→ Data records:
=== Begin Enclosure ===

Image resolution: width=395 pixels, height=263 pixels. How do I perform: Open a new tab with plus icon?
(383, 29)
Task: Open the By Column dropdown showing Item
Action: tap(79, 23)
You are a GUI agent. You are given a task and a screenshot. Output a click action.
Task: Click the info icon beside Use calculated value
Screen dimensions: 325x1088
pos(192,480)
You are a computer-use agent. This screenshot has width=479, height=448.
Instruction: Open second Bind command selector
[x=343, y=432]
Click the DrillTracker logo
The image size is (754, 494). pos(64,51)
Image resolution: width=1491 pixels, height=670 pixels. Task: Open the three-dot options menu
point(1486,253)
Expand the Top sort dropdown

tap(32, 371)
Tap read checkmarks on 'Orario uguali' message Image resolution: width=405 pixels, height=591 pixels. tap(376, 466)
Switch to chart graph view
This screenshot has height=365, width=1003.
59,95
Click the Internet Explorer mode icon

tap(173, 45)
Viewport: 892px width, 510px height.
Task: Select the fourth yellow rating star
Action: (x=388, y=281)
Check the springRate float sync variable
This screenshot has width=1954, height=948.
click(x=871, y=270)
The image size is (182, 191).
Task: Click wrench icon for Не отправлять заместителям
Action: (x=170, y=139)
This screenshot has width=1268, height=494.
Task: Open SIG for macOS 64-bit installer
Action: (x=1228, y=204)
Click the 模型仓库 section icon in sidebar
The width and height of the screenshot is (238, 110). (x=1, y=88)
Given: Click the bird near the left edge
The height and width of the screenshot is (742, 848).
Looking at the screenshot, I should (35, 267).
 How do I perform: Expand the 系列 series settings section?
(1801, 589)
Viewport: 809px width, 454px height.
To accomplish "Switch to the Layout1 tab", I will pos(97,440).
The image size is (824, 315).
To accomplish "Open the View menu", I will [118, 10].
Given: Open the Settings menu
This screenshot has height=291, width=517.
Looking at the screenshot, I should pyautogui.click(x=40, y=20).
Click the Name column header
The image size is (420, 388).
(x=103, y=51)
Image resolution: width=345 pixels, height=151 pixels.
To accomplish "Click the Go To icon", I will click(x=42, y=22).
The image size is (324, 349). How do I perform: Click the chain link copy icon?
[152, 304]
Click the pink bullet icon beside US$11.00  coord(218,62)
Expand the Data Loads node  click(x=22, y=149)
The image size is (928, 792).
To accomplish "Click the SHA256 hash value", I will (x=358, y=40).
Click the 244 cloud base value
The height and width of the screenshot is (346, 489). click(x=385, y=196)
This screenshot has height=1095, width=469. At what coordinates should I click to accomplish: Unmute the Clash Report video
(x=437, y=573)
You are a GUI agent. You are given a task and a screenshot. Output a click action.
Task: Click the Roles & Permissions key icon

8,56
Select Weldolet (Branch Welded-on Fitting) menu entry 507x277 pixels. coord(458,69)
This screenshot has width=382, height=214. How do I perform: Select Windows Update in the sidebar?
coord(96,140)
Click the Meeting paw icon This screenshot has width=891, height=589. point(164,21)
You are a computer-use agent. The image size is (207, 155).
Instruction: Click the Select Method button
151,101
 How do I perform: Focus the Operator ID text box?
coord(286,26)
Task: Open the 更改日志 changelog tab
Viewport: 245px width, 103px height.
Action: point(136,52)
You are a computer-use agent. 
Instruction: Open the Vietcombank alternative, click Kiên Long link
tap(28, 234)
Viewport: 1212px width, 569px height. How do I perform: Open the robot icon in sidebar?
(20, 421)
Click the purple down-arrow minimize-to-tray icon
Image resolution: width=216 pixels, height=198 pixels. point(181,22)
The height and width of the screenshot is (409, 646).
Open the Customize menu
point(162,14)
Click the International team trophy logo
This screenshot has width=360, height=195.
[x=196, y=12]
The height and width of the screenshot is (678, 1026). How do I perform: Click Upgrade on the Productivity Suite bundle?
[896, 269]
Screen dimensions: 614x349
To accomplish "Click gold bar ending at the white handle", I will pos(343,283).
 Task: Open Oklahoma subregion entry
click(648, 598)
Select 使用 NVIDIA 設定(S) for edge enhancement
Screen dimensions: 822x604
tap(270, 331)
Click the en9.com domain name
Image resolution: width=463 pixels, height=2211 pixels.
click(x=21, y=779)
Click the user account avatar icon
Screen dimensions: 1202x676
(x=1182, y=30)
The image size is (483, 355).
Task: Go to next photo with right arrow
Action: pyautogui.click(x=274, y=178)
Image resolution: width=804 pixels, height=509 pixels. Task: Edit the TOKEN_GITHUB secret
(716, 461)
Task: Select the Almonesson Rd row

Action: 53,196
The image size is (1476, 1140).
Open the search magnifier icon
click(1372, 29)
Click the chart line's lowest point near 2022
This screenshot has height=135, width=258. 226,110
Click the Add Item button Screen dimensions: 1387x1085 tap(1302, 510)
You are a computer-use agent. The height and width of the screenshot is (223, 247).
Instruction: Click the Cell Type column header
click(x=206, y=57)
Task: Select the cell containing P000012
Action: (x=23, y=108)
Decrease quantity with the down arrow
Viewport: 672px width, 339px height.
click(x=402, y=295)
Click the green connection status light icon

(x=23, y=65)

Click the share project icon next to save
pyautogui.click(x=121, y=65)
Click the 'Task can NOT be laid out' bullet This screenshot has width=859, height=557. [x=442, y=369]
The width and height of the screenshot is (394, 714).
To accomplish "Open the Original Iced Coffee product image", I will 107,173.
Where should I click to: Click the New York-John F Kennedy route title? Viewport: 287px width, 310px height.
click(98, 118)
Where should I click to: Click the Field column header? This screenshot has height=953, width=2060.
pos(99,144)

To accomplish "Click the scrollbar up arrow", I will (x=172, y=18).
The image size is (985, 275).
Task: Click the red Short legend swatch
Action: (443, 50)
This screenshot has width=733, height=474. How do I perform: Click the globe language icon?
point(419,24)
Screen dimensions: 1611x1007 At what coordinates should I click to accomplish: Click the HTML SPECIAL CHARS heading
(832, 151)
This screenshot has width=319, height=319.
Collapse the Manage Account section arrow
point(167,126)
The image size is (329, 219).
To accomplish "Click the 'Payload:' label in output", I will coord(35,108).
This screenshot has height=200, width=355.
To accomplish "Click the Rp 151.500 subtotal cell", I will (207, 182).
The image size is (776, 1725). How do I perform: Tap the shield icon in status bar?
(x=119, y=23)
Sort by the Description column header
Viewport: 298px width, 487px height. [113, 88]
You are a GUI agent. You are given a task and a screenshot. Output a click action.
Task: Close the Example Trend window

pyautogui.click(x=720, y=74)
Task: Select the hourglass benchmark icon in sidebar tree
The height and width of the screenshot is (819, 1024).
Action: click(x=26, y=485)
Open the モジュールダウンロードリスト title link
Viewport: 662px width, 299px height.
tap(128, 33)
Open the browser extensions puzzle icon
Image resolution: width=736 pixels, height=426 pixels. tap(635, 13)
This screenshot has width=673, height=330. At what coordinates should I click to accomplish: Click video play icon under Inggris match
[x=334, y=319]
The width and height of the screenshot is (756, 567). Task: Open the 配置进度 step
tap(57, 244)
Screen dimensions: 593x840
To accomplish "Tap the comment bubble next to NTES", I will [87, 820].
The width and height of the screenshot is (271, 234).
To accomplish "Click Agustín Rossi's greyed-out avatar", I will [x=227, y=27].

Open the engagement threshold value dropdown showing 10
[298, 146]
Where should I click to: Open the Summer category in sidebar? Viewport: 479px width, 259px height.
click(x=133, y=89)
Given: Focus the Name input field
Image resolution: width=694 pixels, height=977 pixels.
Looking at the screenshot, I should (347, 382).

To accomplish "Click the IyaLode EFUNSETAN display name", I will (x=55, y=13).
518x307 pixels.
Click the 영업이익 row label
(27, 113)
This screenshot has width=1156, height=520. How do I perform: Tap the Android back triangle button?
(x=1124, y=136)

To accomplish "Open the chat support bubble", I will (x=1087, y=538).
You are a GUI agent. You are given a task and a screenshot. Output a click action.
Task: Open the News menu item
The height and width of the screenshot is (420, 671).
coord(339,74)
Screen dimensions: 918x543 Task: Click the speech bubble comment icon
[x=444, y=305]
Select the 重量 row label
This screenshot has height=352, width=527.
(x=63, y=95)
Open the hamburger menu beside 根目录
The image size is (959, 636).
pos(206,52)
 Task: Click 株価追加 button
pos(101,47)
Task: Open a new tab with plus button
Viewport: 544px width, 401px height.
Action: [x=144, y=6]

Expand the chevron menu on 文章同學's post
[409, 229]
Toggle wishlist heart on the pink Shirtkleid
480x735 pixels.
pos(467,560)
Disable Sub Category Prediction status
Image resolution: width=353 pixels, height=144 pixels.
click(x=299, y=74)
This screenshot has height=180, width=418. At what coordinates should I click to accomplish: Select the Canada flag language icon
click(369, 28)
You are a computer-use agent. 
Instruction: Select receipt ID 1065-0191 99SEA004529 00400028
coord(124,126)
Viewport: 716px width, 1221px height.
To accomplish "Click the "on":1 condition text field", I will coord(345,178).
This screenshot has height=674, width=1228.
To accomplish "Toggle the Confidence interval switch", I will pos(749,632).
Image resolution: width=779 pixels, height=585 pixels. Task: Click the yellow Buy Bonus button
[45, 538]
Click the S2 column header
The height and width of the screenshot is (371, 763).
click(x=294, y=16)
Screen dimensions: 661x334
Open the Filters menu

=== End Enclosure ===

→ What to do: Your answer must consist solely of the lines from the one containing "Viewport: 544px width, 401px height." through the last line of the entries, reproduced exactly.

→ Solution for this exercise:
Viewport: 544px width, 401px height.
Action: [x=144, y=6]

Expand the chevron menu on 文章同學's post
[409, 229]
Toggle wishlist heart on the pink Shirtkleid
480x735 pixels.
pos(467,560)
Disable Sub Category Prediction status
Image resolution: width=353 pixels, height=144 pixels.
click(x=299, y=74)
This screenshot has height=180, width=418. At what coordinates should I click to accomplish: Select the Canada flag language icon
click(369, 28)
You are a computer-use agent. 
Instruction: Select receipt ID 1065-0191 99SEA004529 00400028
coord(124,126)
Viewport: 716px width, 1221px height.
To accomplish "Click the "on":1 condition text field", I will coord(345,178).
This screenshot has height=674, width=1228.
To accomplish "Toggle the Confidence interval switch", I will pos(749,632).
Image resolution: width=779 pixels, height=585 pixels. Task: Click the yellow Buy Bonus button
[45, 538]
Click the S2 column header
The height and width of the screenshot is (371, 763).
click(x=294, y=16)
Screen dimensions: 661x334
Open the Filters menu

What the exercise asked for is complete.